Claude Giguère Sylvie Charbonneau et Sophie Lemay, respectivement coordonnatrice et agente de liaison d'Halte Femmes Montréal-Nord, Rita de Santis, députée libérale de Bourassa-Sauvé, Denise Landry, Marie-Josée Desrochers et Dominic Maître, respectivement directrice générale, coordonnatrice et agent de financement de la Fondation de la Visite.  
Une délégation de représentants d’organismes communautaires nord montréalais est allée à la rencontre de la députée de Bourassa-Sauvé, Rita de Santis, la semaine dernière, afin de lui remettre une pétition demandant un meilleur soutien pour les groupes autonomes en santé et services sociaux actifs dans le quartier et partout au Québec.

Cette opération fait partie d’une plus grande offensive organisée à l’échelle du Québec et dans le cadre de laquelle les députés des 125 circonscriptions recevront la visite de représentants d’organismes communautaires et autant de pétitions dans les semaines à venir. Celles-ci exigent deux choses en particulier. Premièrement, un plan national de rehaussement du soutien à la mission des organismes communautaires autonomes en santé et services sociaux, afin qu’ils puissent réaliser pleinement leur mission.

Deuxièmement, on demande que ce plan permette de combler, dès le budget 2013-2014, l’écart annuel de 225 M$ entre les besoins des 3000 organismes recensés dans ce secteur et le financement reçu du Programme de soutien aux organismes communautaires. À Montréal-Nord seulement, près de 500 personnes ont signé cette pétition.

Ceux-ci mettent de l’avant que le travail des organismes communautaires est essentiel pour le mieux-être de la population, notamment pour les personnes en situation de précarité, d’isolement ou de fragilité, que la situation économique et le manque de services publics augmentent la demande auprès de groupes qui manquent de ressource pour y répondre et que, mieux outillés, ces derniers, grâce à leur action préventive, permettent à la société d’économiser au chapitre des frais engendrés par les problèmes sociaux et de santé.

Travailler pour les pauvres et finir pauvre…

Rapidement, lors de la rencontre avec la députée, la discussion s’est tournée vers le sous-financement des organismes communautaires et, donc, les conditions avec lesquelles leurs travailleurs doivent composer. « Il est difficile de maintenir nos compétences et notre expertise. On lutte contre la pauvreté et la précarité, mais à leur retraite, nos travailleurs n’ont pas de protection et ils tombent à leur tour dans la pauvreté », s’est désolée Sylvie Charbonneau, d’Halte-Femmes Montréal-Nord, qui vient en aide aux femmes en difficultés.

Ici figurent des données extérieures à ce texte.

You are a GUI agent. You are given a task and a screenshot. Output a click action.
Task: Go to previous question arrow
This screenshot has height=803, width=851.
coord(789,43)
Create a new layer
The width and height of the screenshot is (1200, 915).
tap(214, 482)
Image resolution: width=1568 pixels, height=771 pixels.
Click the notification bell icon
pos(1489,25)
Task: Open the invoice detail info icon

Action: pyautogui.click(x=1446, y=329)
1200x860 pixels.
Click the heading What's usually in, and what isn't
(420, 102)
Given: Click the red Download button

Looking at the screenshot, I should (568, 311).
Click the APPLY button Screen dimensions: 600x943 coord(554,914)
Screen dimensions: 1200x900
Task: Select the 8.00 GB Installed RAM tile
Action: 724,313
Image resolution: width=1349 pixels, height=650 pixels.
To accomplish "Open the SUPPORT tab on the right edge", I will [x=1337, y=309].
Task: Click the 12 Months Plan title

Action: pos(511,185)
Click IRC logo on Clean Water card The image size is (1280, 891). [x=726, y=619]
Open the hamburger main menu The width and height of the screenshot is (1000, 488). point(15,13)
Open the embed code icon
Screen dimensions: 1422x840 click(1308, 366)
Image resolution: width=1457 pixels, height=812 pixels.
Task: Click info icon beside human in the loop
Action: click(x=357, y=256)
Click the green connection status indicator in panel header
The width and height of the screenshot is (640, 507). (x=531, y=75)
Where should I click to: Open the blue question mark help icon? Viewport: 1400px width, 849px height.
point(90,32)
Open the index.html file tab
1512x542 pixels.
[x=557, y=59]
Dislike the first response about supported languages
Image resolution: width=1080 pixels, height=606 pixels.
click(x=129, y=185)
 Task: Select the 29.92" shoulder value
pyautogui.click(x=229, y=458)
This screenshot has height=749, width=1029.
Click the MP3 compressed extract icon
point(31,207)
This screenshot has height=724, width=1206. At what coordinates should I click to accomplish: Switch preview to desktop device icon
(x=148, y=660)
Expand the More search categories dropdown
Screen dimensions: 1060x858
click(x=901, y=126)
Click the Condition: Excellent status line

« On nous dit de couper dans notre personnel et dans nos services, mais on ne veut pas, ce n’est pas possible », a poursuivi Denise Landry, de la Fondation de la Visite, un organisme qui offre des visites à domicile et du soutien aux nouveaux parents en situation de précarité. « Nous essayons bien de trouver aussi du financement dans le secteur privé, mais ce n’est pas facile », a précisé Mme Landry, avant de dire souhaiter le retour au pouvoir d’un gouvernement péquiste majoritaire parce que ce parti a toujours été plus sensible aux besoins des groupes communautaires, selon elle.

« Je vous rappelle que vous parlez à une députée de l’opposition », a répondu Rita de Santis, soulignant aussi qu’elle n’est qu’en poste que depuis le début de septembre dernier. Cela ne l’aurait pas empêchée de remarquer que « très souvent, les organismes de notre comté ne reçoivent pas leur part » et de se montrer ouverte à en apprendre plus sur la répartition des budgets alloués aux organismes communautaires, question de savoir si Montréal-Nord ne serait pas l’objet de « discrimination ».

Mme de Santis a promis d’être la porteuse du message de cette délégation et de déposer sa pétition à l’Assemblée nationale – une première pour elle —, tout en poursuivant sa réflexion sur les lacunes dans les services gouvernementaux, lacunes auxquelles des milliers d’organismes communautaires tentent de trouver des solutions.